Additional research should concentrate on randomized trials with greater sample sizes beyond the conclusion of the intervention to enable definitive therapeutic advice. The limitations of this systematic review are typical given the nature of the study selection. First, only one study [13] used the MDS-UPDRS motor scale as an outcome. Given that the MDS-UPDRS motor battery is the gold standard to assess PD motor progression and response to treatments [47], this scale should be used in all studies.

Secondly, high heterogeneity was indeed observed in two meta-analyses among the six conducted (related to PWS and FWS outcomes). In the remaining four meta-analyses, heterogeneity was 0%. We understand that high heterogeneity represents an opportunity to explore potential differences among the included studies. In this context, we sought to assess the feasibility of conducting sensitivity analyses and meta-regressions. However, in attempting to meet the prerequisites for such analyses, we found that it could not be performed. According to the Cochrane Handbook, meta-regressions are viable only when there are at least 10 studies/comparisons for each outcome [21]. In both analyses (where heterogeneity was high), we had only 2 studies included, which precludes the possibility of performing sensitivity analyses and meta-regressions due to limited literature on the topic. Further, in an effort to understand the heterogeneity, we qualitatively analyzed the two included studies, particularly regarding their samples and methodologies. Upon careful review, we observed that the study by Ni et al. (2016) [13] included an older sample with less severe disease symptoms (UPDRS-III) compared to the study by Paul et al. (2014) [12]. Additionally, the training protocols differ somewhat (Ni’s protocol included more exercises and greater intensity compared to Paul’s). We believe these differences between the studies may have led to the varying adaptations in PWS and FWS observed, resulting in high heterogeneity. However, it is important to note that both studies meet the eligibility criteria for this review and adhere to the established PICOT criteria. Additionally, we have utilized random-effects models and applied appropriate statistical techniques to account for heterogeneity when pooling data.

Thirdly, it was not possible to perform a meta-regression due to the small number of studies preventing a subgroup analysis according to type of intervention.
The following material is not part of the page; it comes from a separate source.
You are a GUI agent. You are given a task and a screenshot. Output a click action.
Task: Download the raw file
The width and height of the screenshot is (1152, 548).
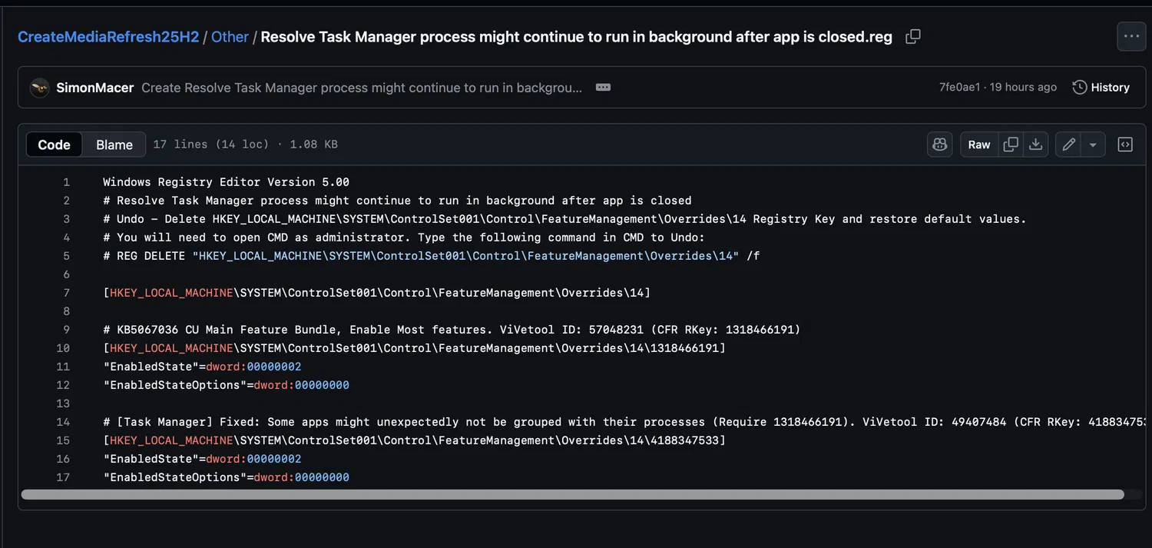point(1035,144)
Future power training intervention studies should use the TIDieR framework to fully describe the complexity of the intervention [48]. Fourth, Grey literature was not included in the search [49]. As a strength, this was the first study designed and conducted to summarize the effects of PT compared with a control group or another PA intervention in people with PD. This review also identified critical research topics that must be addressed to fully comprehend the consequences for clinical practice. Future research should: 1) develop a standard evaluation for assessing PFP that can produce consistent findings; and 2) explore and compare different intensities (i.e. low x heavy).

Conclusions

PT did not have superior improvement PFP when compared to a control group or alternative interventions. Due to the high heterogeneity and the small number of studies, we suggest that our findings should be interpreted with caution. More studies investigating effects of PT (e.g., higher volume, intensity, frequency and combined types) in people with PD will be necessary to better address this important research question.